En conclusion, l’auteur résume les trois fonctions de l’intertextualité biblique telle qu’elle est exploitée par Lawrence dans ses trois romans : un procédé de déconstruction (tout particulièrement des idéologies politiques et sociales contemporaines) ; une fonction créatrice (d’un idéal de communauté d’individus en harmonie avec le cosmos) ; et une revivification des symboles, les émancipant de leurs interprétation traditionnellement trop univoques.

Dans cet ouvrage, Shirley Bricout témoigne d’une connaissance exceptionnelle de la Bible et d’une capacité singulière à regarder le texte de très près. Cela fait de ce travail une source de référence pour les spécialistes et de Lawrence et de la Bible. Mais en plus d’être minutieusement (inter)textuelle, son étude est également amplement contextuelle : la vie personnelle de Lawrence ainsi que le contexte politique contemporain y sont des éléments fondamentaux.

Shirley Bricout parvient également à mener trois analyses de front, en choisissant de ne pas compartimenter l’étude des trois romans, mais au contraire de les tisser ensemble, tout en y mêlant, en outre, des références à la correspondance de Lawrence, à ses essais, en particulier l’Apocalypse, qui ensemble viennent subtilement nourrir l’analyse. Et tout au long de son étude, l’auteur propose un dialogue pertinent avec d’autres critiques de l’œuvre lawrencienne.

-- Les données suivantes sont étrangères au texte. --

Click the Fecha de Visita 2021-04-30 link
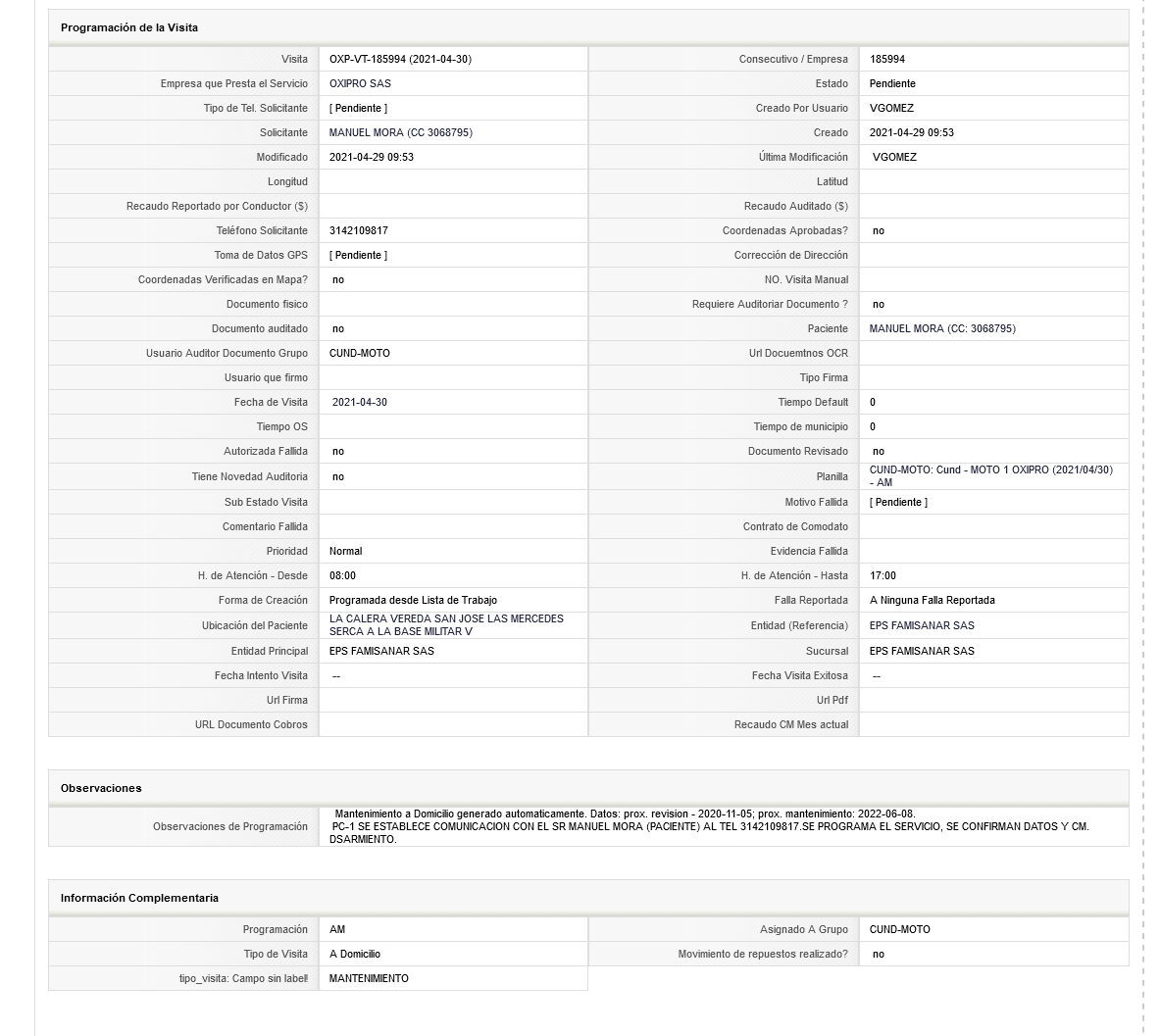(x=360, y=402)
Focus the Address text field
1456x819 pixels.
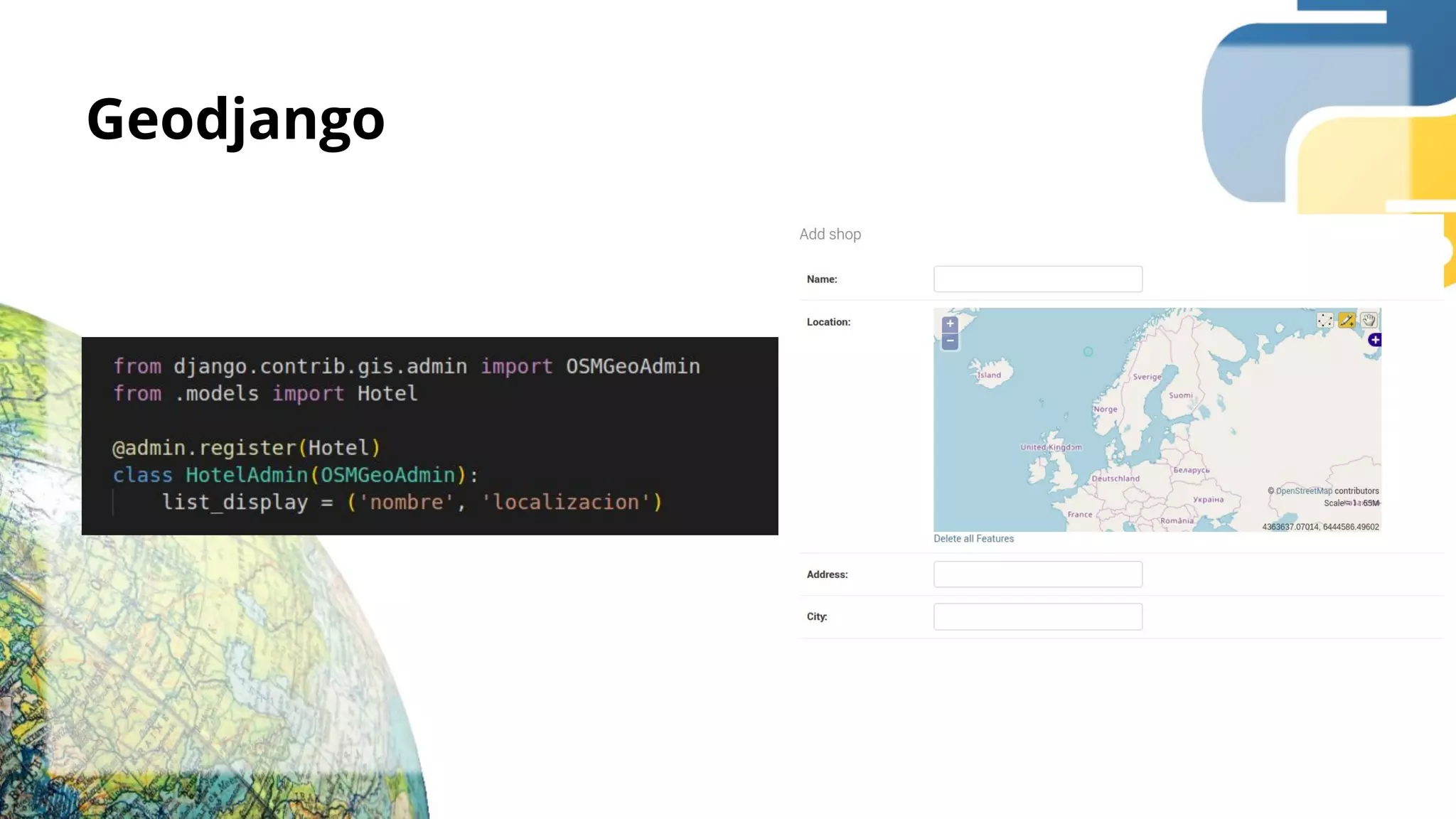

L’ensemble est mené dans un style soutenu et didactique, et chaque partie est introduite par une transition très éclairante : le lecteur est littéralement accompagné dans la progression. Politics and the Bible in D.H. Lawrence’s Leadership Novels offre en somme une lecture minutieuse de ces trois « leadership novels » qui ont souvent été délaissées par la critique et les lecteurs. De fait, le livre de Shirley Bricout est à la fois innovant et stimulant.